India has the third largest startup ecosystem in the world. With a projected 55,000 startups by 2021 and somewhere around 40 unicorns, the vibrant ecosystem has seen the most growth in the last half of the decade. Naturally, the incubator/accelerator landscape is expanding alongside these startups to cultivate and support the early stage companies as they grow. The scene has changed from research parks to specialized accelerators spreading into the Tier 2 cities after establishing themselves in other cities and educational institutions.
The increasing pace of entrepreneurship in the country has been placing higher expectations on accelerators, both from the startup founders and governmental bodies. Added to this complexity is that the world is in the middle of a pandemic, and many people have had to shift the way they do things. To help us understand these changes, MathWorks partnered with Atal Incubation Centre-Rambhau Mhalgi Prabodhini (AIC-RMP) to bring together a virtual round table event focused on the “Evolving Role of Incubators/Accelerators in Fostering Startup Ecosystem – Past, Present & Future.”
MathWorks and AIC-RMP joined hands to create a podium for executives from ecosystem enablers – accelerators and incubators.

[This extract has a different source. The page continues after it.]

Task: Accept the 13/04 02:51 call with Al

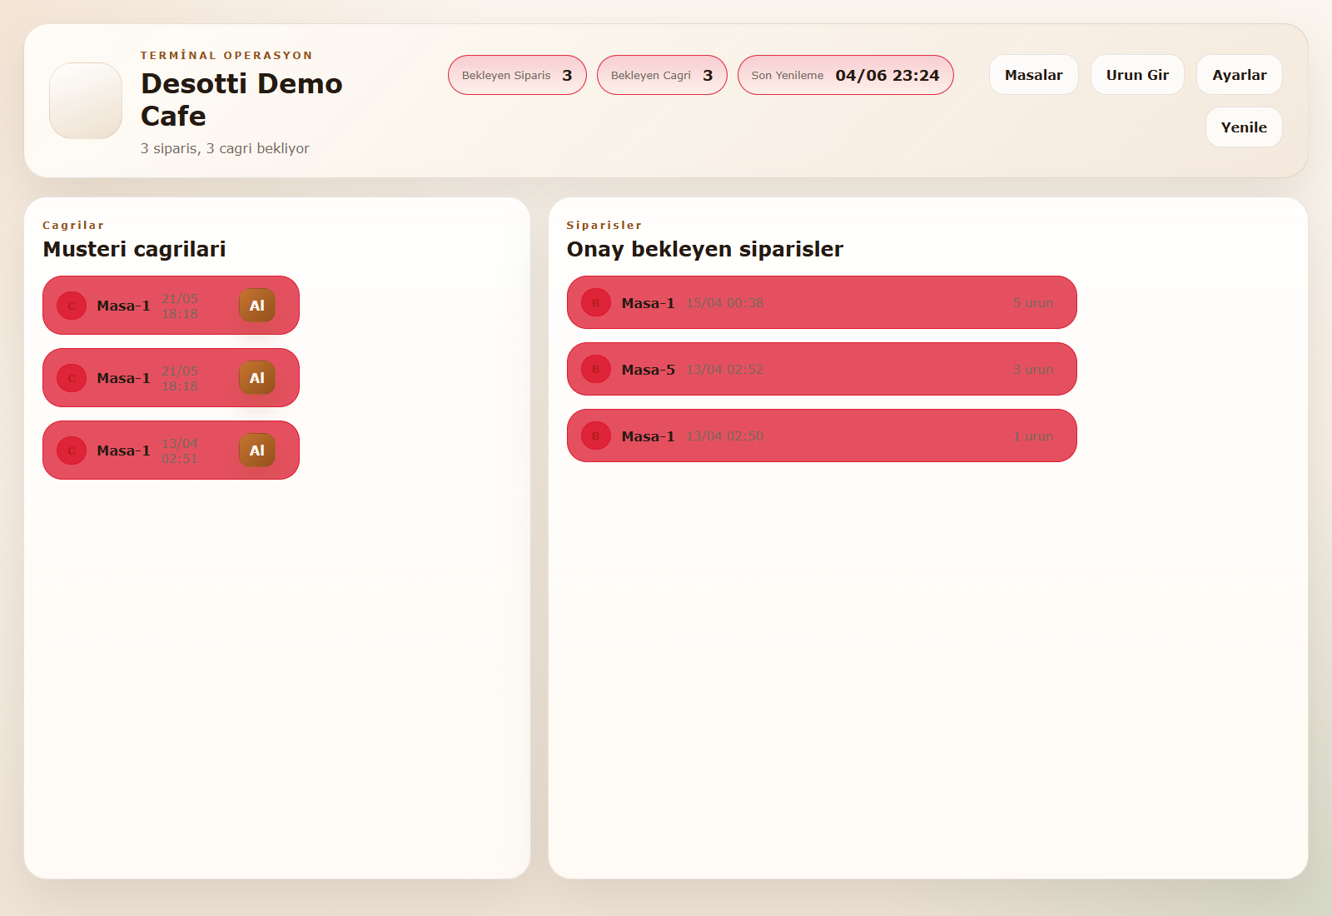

A panel curated with diverse personas from players like government, academic, corporate, and private incubators was formed. The objective was to bring together these executives and share insights on the roles of different types of accelerators, investor expectations, challenges faced by the ecosystem, and more. As host, MathWorks also shed light from the point of view of a technology provider, supporting over 200 accelerators and thousands of startups around the world.
Sunil Motwani, Country Manager Sales and Service at MathWorks India, welcomed the panelists and the audience before the event began with a keynote from Mr. Ramanan Ramanathan, Mission Director at Atal Innovation Mission and Additional Secretary at NITI Aayog (National Institution for Transforming India) – a flagship national Innovation and entrepreneurship initiative launched by the Prime Minister Govt of India. In particular, he discussed global disruptions created by the COVID-19 pandemic and how advancements in technology have supported us to overcome this crisis. As he’s previously written about, he called out the continuous need for innovation through entrepreneurship as the key behind seeing through such times.
The keynote was followed by a panel discussion moderated by Uday Wankawala and comprised of many influential members of the startup ecosystem. The panelists included Ashok Chandavarkar, Director of Strategic Initiatives at Intel India, Kritika Murugesan, Director at NASSCOM 10,000 Startups, Dr. Nikhil Agarwal, Chief Executive Officer of FIRST @ IIT-Kanpur, Souad Tenfiche-Ancelle, Chief Executive Officer of NUMA, and Sanjay Gopinath, Head of Marketing & Communication at MathWorks India.
Some of the takeaway points from the round table included:
- It is key for a founding team to fall in love with the problem at hand, instead of focusing on just the end product or solution, which can slow down the growth of the startup
- Providing the same type of market access, mentoring support, and enterprise connections during virtual incubation, and continuing to provide long-term support for startups based on their changing needs
- Collaboration efforts between startups, corporate partners, and investors to build the ecosystem, showcase the startup solutions, and build a global market
- Addressing local challenges and needs, and evolving to pivot with changing times
The event concluded with a talk from Sanjay Mehta, Founder & Partner at 100XVC. Sanjay brought in an investor’s perspective speaking directly to startups on delivering the perfect pitch. Given insights to the critical aspects that investors look at, the audience took away the importance of the founding team, market fit, business model, and IP.
The virtual round table was held on December 18th with attendees from 80+ cities consisting of startups, students, accelerator and incubator representatives, academicians, corporates, and government officials. This was a first such event in MathWorks effort to create a platform to share best practices; aimed to benefit accelerator management and startups to make the right choices, technology companies to evolve their offerings to this ecosystem, and encourage shared ideas through discussion.